The Bush-Cheney campaign responded that Kerry’s
charges of voter suppression “have no basis in reality.”
A group of Republicans in Kentucky’s Jefferson
County—including two African-American candidates—would disagree. In
early August, the Louisville Courier Journal reported that they “called
on Jefferson County GOP Chairman Jack Richardson to resign because of
plans to use vote challengers in the November elections,” calling his
plans “rogue and racist behavior.”
Usually, you won’t find Republicans calling
their own party on such tactics. But the tactics are widespread, and
apparently growing, according to several recent reports, newspaper
accounts, and experts involved in what’s become known as “counter-suppression”
organizing and litigation. Furthermore, such overt, retail-style tactics
are but icing on the cake of passive structural barriers that keep
millions more from casting votes, or having them counted.
One report, from People for the American Way and
the NAACP, “The Long Shadow of Jim Crow: Voter Intimidation and
Suppression in America Today,” provides a survey of recent
voter-suppression incidents, explaining the rationale for plans to put
3,000 observers into precincts in 17 states this November. One example
cited in the report involved the organizing of a fleet of 300 cars
cruising minority precincts during Philadelphia’s mayoral race in 2003.
The cars, driven by men with clipboards, had insignias similar to those of
federal law enforcement agencies. The American Prospect magazine
called it a “test run” for 2004.
“There is an increasing pattern of similar
voter suppression and voter intimidation tactics over the last several
years,” said Steve Carbo, Director of Demos’ Democracy Project, which
is just finishing work on its own report.
Harvard historian Alexander Keyssar provides a
larger historical perspective. He is the author of The Right to Vote:
The Contested History of Democracy in the United States, which
identified four distinct eras with differing dynamics surrounding voting
rights. The electorate expanded throughout the first period of loosening
property restrictions, which lasted until around 1850, when mass
immigration and the specter of a European-style working class brought on a
climate of upper- and middle-class hostility toward mass participation.
Measures like registration laws and residency requirements contracted the
electorate until World War I, when a third, relatively static period of
minor tinkering set in, lasting until the Civil Rights Movement tore down
the majority of remaining obstacles to the individual right to vote.

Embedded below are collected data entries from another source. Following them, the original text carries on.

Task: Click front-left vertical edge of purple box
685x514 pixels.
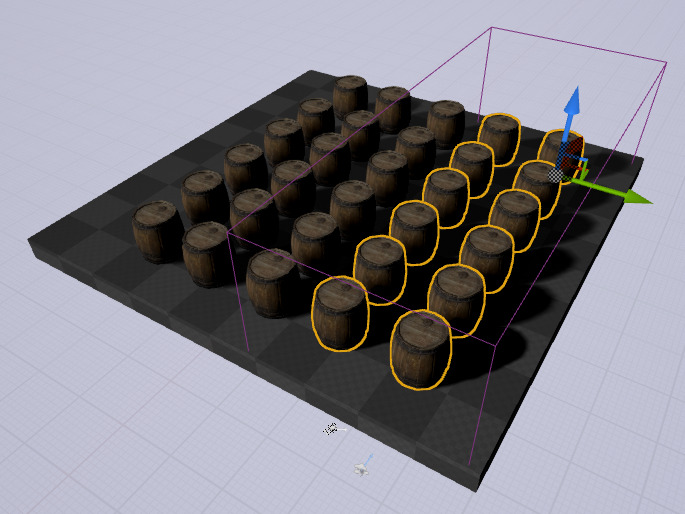Action: point(238,292)
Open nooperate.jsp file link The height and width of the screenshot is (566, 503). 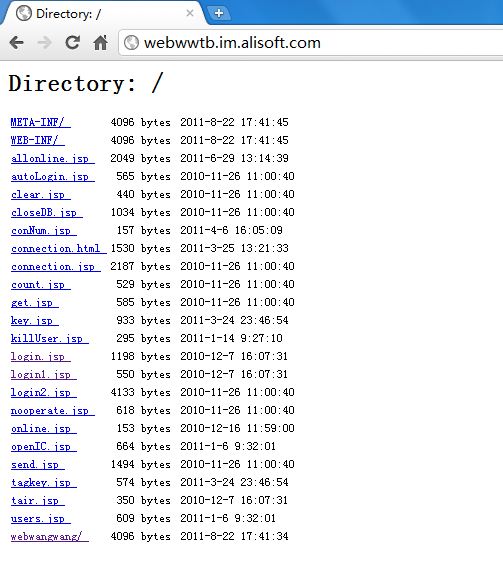tap(53, 410)
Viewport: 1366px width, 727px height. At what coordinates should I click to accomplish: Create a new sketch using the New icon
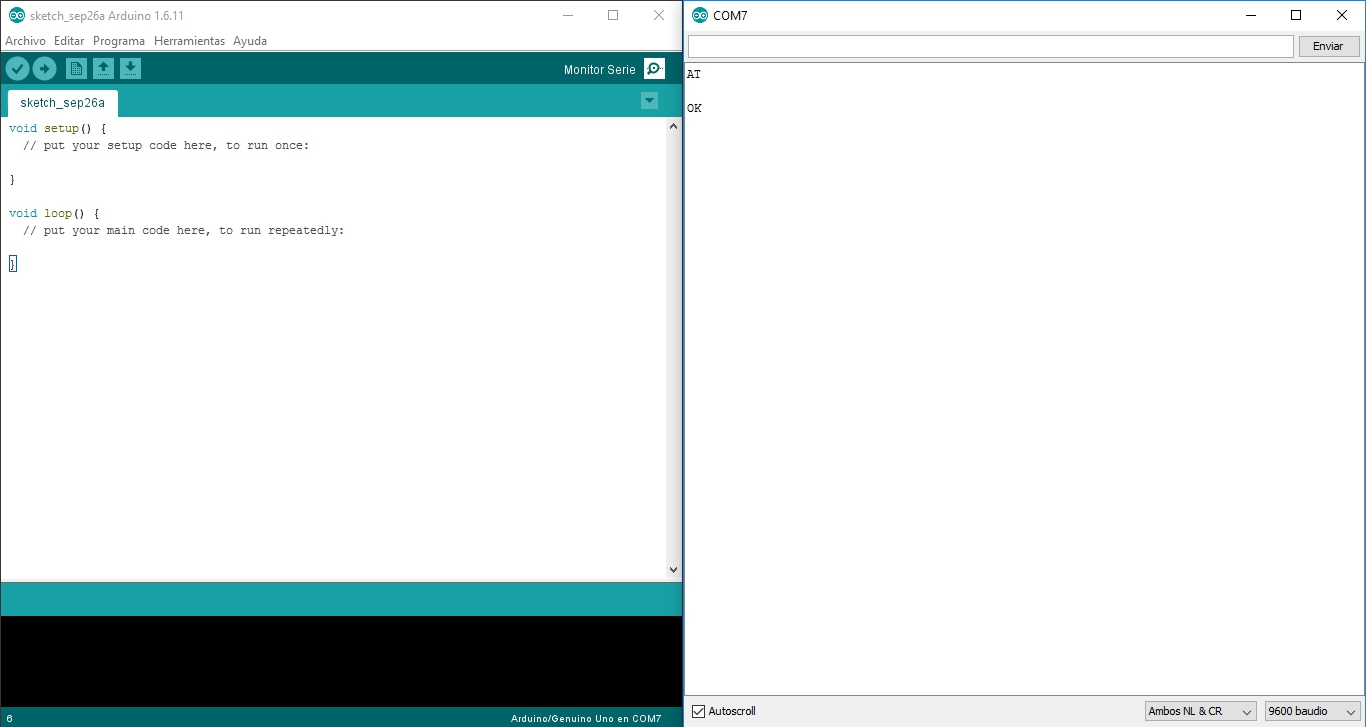pos(76,68)
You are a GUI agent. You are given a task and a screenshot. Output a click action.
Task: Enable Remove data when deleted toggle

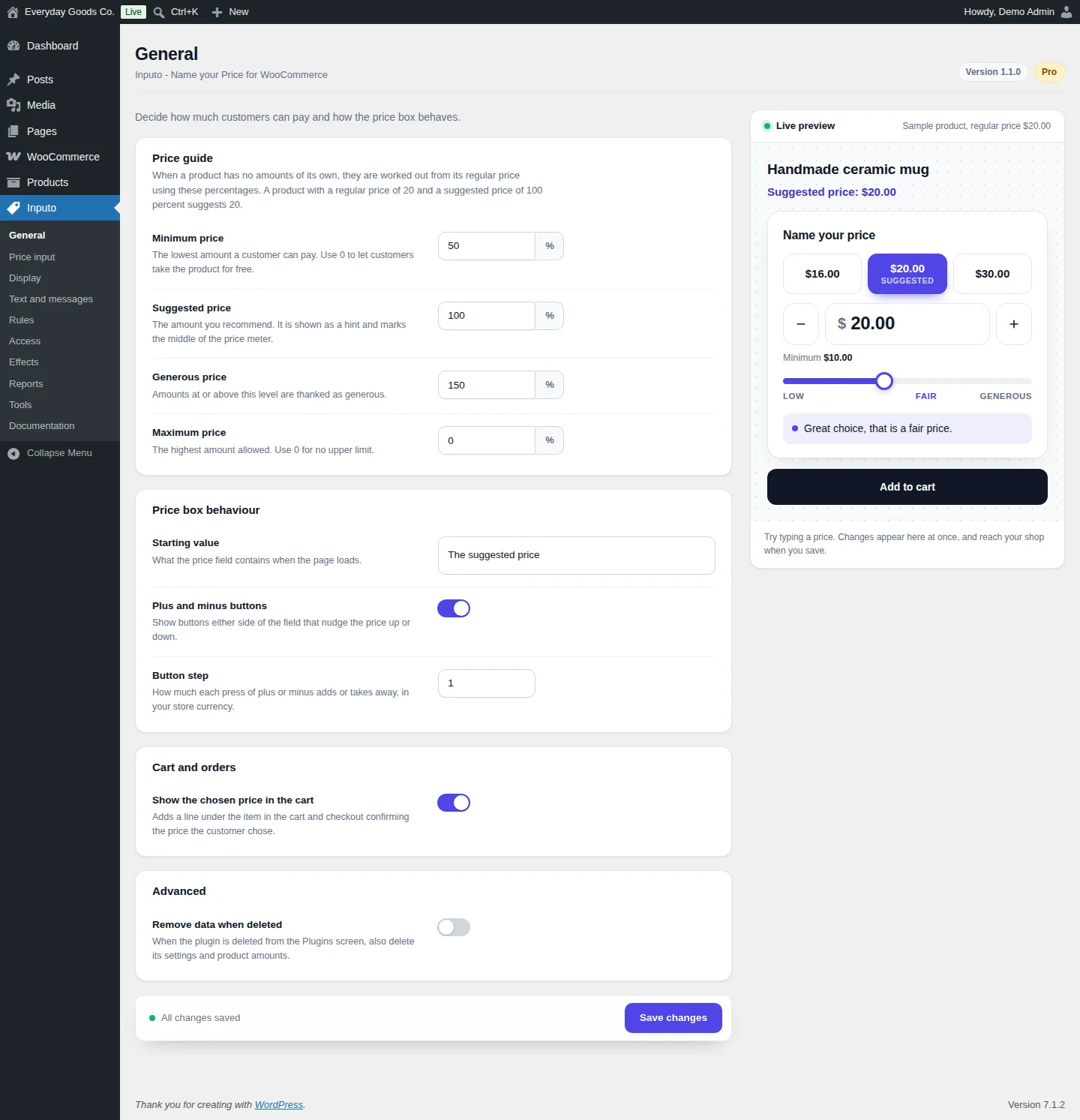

This historical framework helps explain how the
enfranchisement of blacks after the Civil War confronted a broader
anti-democratic backlash, which made it easier for their rights to be
abolished again—along with those of millions of poor whites,
particularly in the South. Poll taxes, grandfather clauses, literacy tests
and felony disenfranchisement were also used. All but felony
disenfranchisement have since been rejected as racist.
Supression efforts since the 2000 election leave
it an open question whether we’re seeing the beginnings of a new more
repressive period, Keyssar told Random Lengths.
“I can’t say it’s unprecedented. It is
something that is new, and it is semi-organized. It may be fully
organized,” he said. “What we’re seeing is characteristic of this
fourth period,” since no one openly advocates rolling back rights. But
there are “patterns of intimidation or fighting over procedural rules of
access,” reminiscent of the second period, from 1850 to World War I.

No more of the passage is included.